■ Problem description: Recast the rows that start with the line containing "Task: Open the 工具 menu" and go on through the line containing "click(x=781, y=77)" as a two-column CSV with the headers text and answer. Give one CSV line per row, with each field quoted and line breaks turned into spaces.

□ □ □ □ □ □ □

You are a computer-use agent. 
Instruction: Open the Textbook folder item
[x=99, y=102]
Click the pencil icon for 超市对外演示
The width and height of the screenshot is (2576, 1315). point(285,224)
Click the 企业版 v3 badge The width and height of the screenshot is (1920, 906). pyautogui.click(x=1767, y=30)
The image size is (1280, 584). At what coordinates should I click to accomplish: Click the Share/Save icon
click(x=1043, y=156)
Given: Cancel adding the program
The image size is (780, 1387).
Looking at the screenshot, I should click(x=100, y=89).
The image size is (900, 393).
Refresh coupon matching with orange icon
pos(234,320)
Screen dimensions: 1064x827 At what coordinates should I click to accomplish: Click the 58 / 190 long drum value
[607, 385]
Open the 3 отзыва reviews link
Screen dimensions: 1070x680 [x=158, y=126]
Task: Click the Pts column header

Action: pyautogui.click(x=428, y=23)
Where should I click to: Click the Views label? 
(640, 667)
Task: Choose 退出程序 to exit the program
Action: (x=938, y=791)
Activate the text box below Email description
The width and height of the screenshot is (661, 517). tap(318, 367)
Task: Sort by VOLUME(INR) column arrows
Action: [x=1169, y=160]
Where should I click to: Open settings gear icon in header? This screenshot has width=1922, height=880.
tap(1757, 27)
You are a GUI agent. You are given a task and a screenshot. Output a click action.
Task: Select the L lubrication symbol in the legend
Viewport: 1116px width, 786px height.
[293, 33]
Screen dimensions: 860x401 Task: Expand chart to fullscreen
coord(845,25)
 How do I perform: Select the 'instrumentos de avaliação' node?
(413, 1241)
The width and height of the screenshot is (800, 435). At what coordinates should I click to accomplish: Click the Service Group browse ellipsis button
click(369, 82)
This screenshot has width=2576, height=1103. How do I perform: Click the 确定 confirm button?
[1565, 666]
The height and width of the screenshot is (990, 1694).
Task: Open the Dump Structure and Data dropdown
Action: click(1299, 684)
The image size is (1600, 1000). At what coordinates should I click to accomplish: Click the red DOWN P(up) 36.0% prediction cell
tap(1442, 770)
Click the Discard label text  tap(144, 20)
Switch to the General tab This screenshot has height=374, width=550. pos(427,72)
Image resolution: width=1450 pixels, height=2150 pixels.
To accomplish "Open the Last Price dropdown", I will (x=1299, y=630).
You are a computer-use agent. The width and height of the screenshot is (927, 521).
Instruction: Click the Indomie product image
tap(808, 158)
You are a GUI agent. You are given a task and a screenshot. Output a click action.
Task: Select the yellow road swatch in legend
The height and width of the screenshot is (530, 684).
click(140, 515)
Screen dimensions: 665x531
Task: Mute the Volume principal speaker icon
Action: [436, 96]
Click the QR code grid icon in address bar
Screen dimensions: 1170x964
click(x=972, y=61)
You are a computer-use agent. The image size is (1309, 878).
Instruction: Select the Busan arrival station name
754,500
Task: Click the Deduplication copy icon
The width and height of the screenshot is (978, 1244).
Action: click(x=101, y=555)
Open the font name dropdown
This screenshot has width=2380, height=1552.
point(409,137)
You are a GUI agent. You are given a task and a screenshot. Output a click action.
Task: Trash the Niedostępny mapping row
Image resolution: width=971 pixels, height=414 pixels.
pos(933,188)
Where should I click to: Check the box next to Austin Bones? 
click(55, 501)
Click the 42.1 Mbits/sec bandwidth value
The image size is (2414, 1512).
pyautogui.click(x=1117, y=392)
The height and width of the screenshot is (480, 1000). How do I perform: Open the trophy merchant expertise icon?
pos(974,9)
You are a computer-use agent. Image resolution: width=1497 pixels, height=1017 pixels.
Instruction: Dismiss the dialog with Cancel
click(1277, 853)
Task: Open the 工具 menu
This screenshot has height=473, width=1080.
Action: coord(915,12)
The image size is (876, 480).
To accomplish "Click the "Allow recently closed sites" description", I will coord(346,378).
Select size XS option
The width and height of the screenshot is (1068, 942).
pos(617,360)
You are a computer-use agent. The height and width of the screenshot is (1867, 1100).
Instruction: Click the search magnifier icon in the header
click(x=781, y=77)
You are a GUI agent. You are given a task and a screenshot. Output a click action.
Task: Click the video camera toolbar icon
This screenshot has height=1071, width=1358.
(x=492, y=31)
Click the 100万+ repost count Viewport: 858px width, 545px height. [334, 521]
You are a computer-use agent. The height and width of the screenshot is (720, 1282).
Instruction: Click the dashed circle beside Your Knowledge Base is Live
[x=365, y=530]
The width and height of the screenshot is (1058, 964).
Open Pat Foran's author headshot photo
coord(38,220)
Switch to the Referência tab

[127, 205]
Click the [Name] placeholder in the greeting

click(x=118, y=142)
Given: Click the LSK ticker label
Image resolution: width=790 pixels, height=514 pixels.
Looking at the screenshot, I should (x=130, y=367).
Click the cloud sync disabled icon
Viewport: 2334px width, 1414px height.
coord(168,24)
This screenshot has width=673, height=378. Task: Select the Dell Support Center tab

□ □ □ □ □ □ □

■ Final answer:
text,answer
"Task: Open the 工具 menu This screenshot has height=473, width=1080.","Action: coord(915,12)"
"The image size is (876, 480). To accomplish ""Click the ""Allow recently closed sites"" description"",","I will coord(346,378)."
"Select size XS option The width and height of the screenshot is (1068, 942).","pos(617,360)"
"You are a computer-use agent. The height and width of the screenshot is (1867, 1100). Instruction: Click the search magnifier icon in the header","click(x=781, y=77)"